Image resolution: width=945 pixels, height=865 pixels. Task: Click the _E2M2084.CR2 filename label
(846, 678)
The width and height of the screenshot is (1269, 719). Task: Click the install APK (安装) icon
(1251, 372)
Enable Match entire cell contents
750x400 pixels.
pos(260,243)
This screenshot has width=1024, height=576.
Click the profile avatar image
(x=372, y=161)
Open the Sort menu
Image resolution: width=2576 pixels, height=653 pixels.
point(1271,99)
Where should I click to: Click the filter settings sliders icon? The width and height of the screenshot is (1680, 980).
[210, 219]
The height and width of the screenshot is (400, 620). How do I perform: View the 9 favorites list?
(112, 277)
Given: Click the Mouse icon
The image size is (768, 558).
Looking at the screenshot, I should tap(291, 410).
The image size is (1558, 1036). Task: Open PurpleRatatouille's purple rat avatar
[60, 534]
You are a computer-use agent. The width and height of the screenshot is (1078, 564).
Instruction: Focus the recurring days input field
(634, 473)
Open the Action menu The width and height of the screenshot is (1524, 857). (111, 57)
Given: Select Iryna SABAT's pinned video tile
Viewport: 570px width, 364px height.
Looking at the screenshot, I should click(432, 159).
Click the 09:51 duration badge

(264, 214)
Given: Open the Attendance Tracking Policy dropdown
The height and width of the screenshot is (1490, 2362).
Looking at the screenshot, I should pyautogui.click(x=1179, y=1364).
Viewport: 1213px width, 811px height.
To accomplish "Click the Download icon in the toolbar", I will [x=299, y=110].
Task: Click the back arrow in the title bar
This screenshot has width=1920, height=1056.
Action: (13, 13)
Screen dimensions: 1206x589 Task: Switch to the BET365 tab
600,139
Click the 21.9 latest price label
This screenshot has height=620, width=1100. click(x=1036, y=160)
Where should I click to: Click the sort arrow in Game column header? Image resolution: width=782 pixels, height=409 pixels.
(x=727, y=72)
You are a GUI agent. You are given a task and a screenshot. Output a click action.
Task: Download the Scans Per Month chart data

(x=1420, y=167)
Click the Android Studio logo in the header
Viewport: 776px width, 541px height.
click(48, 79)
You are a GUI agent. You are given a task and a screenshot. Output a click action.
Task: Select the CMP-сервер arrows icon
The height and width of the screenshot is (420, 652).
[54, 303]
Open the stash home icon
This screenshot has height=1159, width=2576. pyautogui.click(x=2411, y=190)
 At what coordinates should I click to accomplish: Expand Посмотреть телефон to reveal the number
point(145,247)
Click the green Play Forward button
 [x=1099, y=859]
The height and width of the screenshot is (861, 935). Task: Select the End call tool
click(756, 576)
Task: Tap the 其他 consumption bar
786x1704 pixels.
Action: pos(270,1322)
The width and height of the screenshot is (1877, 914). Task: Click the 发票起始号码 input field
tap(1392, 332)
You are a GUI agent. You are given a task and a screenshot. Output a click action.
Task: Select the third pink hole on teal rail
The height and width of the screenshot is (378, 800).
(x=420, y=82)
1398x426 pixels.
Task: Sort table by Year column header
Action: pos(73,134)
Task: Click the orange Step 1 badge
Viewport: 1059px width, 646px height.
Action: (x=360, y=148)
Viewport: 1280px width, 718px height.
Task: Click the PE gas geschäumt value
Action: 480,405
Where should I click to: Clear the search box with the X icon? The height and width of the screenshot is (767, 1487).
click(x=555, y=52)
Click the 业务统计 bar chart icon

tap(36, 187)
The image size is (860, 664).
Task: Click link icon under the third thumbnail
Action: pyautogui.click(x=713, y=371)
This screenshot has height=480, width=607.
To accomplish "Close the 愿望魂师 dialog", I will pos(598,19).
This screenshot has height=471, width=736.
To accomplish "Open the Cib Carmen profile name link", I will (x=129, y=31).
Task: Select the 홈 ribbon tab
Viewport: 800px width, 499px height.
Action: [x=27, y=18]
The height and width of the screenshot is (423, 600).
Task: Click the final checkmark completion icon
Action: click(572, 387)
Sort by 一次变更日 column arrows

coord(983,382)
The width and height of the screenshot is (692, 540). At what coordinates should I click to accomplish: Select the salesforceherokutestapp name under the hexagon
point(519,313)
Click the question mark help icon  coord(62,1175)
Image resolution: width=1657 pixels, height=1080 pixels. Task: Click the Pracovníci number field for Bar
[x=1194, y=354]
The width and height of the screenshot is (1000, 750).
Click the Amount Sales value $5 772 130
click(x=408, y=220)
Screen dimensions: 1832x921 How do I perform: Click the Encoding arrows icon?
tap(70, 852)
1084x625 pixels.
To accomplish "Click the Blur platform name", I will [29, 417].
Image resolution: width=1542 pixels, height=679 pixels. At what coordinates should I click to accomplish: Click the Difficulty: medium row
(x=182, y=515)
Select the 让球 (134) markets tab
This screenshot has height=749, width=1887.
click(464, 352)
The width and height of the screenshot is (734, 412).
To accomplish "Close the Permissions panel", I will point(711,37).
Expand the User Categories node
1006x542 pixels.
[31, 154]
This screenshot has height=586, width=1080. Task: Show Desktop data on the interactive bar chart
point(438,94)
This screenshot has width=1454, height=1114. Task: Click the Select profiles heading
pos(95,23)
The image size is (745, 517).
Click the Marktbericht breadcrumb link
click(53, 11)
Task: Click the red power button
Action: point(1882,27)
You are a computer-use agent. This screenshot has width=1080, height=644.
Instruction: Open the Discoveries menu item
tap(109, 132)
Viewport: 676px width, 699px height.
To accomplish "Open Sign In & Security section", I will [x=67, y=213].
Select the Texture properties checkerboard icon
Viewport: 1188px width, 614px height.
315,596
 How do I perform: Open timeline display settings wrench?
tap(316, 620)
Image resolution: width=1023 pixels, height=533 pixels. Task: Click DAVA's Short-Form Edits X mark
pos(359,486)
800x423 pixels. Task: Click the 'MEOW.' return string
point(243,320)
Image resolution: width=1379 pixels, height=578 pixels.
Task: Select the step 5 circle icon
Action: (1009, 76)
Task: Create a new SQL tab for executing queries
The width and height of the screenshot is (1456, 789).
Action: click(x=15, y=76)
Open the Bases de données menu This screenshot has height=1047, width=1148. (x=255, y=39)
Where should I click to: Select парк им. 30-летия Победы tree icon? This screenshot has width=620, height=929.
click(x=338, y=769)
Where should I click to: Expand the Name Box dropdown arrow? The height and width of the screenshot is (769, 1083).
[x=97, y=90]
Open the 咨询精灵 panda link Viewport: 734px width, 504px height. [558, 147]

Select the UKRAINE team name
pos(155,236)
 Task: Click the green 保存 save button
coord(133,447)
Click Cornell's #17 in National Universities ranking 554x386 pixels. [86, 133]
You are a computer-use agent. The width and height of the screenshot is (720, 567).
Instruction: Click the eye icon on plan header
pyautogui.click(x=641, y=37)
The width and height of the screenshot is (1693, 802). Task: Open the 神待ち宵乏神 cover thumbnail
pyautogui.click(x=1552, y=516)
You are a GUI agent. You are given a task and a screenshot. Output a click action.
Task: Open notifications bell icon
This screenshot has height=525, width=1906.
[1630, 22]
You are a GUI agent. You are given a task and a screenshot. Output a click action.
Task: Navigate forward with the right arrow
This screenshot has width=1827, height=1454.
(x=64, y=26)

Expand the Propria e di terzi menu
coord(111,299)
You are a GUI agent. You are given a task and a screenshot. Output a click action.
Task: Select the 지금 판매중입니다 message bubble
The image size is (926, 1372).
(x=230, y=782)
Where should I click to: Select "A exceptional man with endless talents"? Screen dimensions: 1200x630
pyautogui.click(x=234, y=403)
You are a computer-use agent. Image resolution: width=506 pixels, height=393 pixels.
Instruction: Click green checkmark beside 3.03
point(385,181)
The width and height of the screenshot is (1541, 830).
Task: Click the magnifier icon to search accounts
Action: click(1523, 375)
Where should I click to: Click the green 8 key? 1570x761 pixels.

* * * * * * * * *

- _WORK TO COMPLETE_: Above is a listing; print exactly its lines from the one with "Viewport: 776px width, 541px height." through the one with "Task: Select the third pink hole on teal rail", and no other lines.

- _TASK OUTPUT_:
Viewport: 776px width, 541px height.
click(48, 79)
You are a GUI agent. You are given a task and a screenshot. Output a click action.
Task: Select the CMP-сервер arrows icon
The height and width of the screenshot is (420, 652).
[54, 303]
Open the stash home icon
This screenshot has height=1159, width=2576. pyautogui.click(x=2411, y=190)
 At what coordinates should I click to accomplish: Expand Посмотреть телефон to reveal the number
point(145,247)
Click the green Play Forward button
 [x=1099, y=859]
The height and width of the screenshot is (861, 935). Task: Select the End call tool
click(756, 576)
Task: Tap the 其他 consumption bar
786x1704 pixels.
Action: pos(270,1322)
The width and height of the screenshot is (1877, 914). Task: Click the 发票起始号码 input field
tap(1392, 332)
You are a GUI agent. You are given a task and a screenshot. Output a click action.
Task: Select the third pink hole on teal rail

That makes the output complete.